Re: Performance of 40-way guest running 2.6.32-220 (RHEL6.2) vs. 3.3.1 OS

Chegu Vinod <chegu_vinod@xxxxxx> · Tue, 17 Apr 2012 06:25:15 -0700

On 4/17/2012 2:49 AM, Gleb Natapov wrote:
On Mon, Apr 16, 2012 at 07:44:39AM -0700, Chegu Vinod wrote:
On 4/16/2012 5:18 AM, Gleb Natapov wrote:
On Thu, Apr 12, 2012 at 02:21:06PM -0400, Rik van Riel wrote:
On 04/11/2012 01:21 PM, Chegu Vinod wrote:
Hello,

While running an AIM7 (workfile.high_systime) in a single 40-way (or a single
60-way KVM guest) I noticed pretty bad performance when the guest was booted
with 3.3.1 kernel when compared to the same guest booted with 2.6.32-220
(RHEL6.2) kernel.
For the 40-way Guest-RunA (2.6.32-220 kernel) performed nearly 9x better than
the Guest-RunB (3.3.1 kernel). In the case of 60-way guest run the older guest
kernel was nearly 12x better !
How many CPUs your host has?
80 Cores on the DL980.  (i.e. 8 Westmere sockets).

So you are not oversubscribing CPUs at all. Are those real cores or including HT?

HT is off.

Do you have other cpus hogs running on the host while testing the guest?

Nope.  Sometimes I do run the utilities like "perf" or "sar" or "mpstat" 
on the numa node 0 (where
the guest is not running).

I was using numactl to bind the qemu of the 40-way guests to numa
nodes : 4-7  ( or for a 60-way guest
binding them to nodes 2-7)

/etc/qemu-ifup tap0

numactl --cpunodebind=4,5,6,7 --membind=4,5,6,7
/usr/local/bin/qemu-system-x86_64 -enable-kvm -cpu Westmere,+rdtscp,+pdpe1gb,+dca,+xtpr,+tm2,+est,+vmx,+ds_cpl,+monitor,+pbe,+tm,+ht,+ss,+acpi,+ds,+vme
-enable-kvm \
-m 65536 -smp 40 \
-name vm1 -chardev socket,id=charmonitor,path=/var/lib/libvirt/qemu/vm1.monitor,server,nowait
\
-drive file=/var/lib/libvirt/images/vmVinod1/vm1.img,if=none,id=drive-virtio-disk0,format=qcow2,cache=none
-device virtio-blk-pci,scsi=off,bus=pci
.0,addr=0x5,drive=drive-virtio-disk0,id=virtio-disk0,bootindex=1 \
-monitor stdio \
-net nic,macaddr=<..mac_addr..>  \
-net tap,ifname=tap0,script=no,downscript=no \
-vnc :4

/etc/qemu-ifdown tap0

I knew that there will be a few additional temporary qemu worker
threads created...  i.e. some over
subscription  will be there.

4 nodes above have 40 real cores, yes?

Yes .
Other than the qemu's related threads and some of the generic per-cpu 
Linux kernel threads (e.g. migration  etc)
there isn't anything else running on these Numa nodes.
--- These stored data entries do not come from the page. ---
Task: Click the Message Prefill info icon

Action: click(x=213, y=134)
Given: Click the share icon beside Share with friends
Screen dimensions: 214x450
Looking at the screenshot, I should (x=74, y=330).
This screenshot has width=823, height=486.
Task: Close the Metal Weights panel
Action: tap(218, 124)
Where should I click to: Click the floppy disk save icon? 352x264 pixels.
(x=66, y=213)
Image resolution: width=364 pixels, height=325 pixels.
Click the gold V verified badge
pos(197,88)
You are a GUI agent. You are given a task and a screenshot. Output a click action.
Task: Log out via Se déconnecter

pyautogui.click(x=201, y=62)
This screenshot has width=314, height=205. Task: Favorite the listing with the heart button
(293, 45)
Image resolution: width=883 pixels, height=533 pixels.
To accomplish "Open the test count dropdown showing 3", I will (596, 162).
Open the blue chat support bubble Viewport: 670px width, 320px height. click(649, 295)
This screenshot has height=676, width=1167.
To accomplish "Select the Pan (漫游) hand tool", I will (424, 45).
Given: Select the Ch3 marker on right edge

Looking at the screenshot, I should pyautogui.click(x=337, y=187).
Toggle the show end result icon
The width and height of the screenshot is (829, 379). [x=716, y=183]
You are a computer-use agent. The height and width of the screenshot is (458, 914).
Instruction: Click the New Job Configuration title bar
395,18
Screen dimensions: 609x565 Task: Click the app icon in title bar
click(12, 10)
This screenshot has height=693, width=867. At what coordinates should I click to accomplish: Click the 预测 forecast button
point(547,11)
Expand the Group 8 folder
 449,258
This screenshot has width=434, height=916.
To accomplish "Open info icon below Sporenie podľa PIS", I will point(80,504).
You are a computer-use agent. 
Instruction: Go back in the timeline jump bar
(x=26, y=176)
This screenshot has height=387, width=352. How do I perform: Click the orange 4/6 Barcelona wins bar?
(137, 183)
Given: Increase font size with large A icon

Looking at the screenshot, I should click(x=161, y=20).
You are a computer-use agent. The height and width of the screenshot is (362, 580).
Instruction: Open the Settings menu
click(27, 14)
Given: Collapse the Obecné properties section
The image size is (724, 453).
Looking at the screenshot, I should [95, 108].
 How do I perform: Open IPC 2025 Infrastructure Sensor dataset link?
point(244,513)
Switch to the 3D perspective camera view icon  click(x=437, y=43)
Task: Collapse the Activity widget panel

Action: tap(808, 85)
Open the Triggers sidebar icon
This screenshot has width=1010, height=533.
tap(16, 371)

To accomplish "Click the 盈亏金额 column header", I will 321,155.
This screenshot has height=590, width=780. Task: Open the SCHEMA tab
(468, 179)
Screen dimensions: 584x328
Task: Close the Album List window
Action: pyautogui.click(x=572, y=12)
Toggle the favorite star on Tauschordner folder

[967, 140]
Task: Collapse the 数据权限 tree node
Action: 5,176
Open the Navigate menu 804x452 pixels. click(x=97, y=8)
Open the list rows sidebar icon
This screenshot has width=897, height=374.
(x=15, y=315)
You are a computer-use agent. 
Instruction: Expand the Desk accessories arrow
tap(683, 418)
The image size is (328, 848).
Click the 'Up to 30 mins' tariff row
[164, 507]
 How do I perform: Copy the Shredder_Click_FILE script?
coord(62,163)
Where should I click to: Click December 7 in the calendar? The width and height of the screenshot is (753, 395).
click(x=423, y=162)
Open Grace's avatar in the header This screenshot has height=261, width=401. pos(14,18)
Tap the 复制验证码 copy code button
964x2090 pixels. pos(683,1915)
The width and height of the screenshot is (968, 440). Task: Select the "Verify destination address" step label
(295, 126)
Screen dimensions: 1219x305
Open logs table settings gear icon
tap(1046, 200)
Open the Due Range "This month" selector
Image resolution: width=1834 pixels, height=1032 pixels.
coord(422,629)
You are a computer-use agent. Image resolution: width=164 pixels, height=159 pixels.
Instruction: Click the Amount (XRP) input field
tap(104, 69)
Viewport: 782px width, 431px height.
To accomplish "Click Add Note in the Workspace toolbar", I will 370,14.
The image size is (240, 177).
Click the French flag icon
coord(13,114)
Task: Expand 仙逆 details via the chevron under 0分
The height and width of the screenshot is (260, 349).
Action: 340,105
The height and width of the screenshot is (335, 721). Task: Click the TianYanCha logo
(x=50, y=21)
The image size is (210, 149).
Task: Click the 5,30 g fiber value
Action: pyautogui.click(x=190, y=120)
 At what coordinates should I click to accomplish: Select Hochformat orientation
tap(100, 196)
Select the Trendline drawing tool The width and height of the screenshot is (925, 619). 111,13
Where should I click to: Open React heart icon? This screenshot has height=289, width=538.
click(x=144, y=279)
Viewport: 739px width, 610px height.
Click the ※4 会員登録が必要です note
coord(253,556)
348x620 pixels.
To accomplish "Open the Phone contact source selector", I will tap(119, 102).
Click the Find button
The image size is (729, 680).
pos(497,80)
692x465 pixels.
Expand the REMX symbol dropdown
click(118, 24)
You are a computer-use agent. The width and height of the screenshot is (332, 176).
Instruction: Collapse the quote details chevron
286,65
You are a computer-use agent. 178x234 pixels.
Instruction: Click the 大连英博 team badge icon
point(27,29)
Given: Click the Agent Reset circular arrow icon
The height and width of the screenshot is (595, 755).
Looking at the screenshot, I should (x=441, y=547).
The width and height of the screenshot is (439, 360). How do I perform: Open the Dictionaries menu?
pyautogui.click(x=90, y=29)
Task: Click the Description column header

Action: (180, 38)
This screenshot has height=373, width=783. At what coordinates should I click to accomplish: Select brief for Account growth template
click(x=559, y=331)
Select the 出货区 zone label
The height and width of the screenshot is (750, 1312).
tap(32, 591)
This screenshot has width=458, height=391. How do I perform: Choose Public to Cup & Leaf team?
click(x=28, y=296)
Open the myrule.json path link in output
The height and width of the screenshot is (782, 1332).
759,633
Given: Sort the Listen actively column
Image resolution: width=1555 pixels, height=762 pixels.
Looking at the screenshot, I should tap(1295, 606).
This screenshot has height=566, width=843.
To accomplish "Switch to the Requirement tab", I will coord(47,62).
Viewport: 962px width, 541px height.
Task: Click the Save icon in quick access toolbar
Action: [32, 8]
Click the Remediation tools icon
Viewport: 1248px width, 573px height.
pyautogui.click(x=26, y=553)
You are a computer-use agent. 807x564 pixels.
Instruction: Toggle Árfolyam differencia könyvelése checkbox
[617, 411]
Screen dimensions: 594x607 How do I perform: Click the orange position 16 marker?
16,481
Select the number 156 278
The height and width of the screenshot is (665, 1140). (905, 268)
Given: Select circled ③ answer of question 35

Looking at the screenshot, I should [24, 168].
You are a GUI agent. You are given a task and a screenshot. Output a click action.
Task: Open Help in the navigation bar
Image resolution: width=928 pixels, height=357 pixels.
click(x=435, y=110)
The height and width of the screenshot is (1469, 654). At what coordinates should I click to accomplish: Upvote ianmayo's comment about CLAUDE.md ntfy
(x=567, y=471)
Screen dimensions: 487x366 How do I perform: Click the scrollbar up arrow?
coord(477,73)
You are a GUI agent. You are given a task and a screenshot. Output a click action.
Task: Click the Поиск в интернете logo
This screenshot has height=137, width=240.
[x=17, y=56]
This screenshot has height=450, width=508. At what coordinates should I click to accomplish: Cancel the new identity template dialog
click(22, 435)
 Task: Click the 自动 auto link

Can you try to run upstream
kernel without binding at all and check the performance?

I shall re-run and get back to you with this info.

Typically for the native runs... binding the workload results in better 
numbers.  Hence I choose to do the
binding for the guest too...i.e. on the same numa nodes as the native 
case for virt. vs. native comparison
purposes. Having said that ...In the past I had seen a couple of cases 
where the non-binded guest
performed better than the native case. Need to re-run and dig into this 
further...

Will have to retry by doing some explicit pinning of the vcpus to
native cores (without using virsh).

Turned on function tracing and found that there appears to be more time being
spent around the lock code in the 3.3.1 guest when compared to the 2.6.32-220
guest.
Looks like you may be running into the ticket spinlock
code. During the early RHEL 6 days, Gleb came up with a
patch to automatically disable ticket spinlocks when
running inside a KVM guest.

IIRC that patch got rejected upstream at the time,
with upstream developers preferring to wait for a
"better solution".

If such a better solution is not on its way upstream
now (two years later), maybe we should just merge
Gleb's patch upstream for the time being?
I think the pv spinlock that is actively discussed currently should
address the issue, but I am not sure someone tests it against non-ticket
lock in a guest to see which one performs better.
I did see that discussion...seems to have originated from the Xen context.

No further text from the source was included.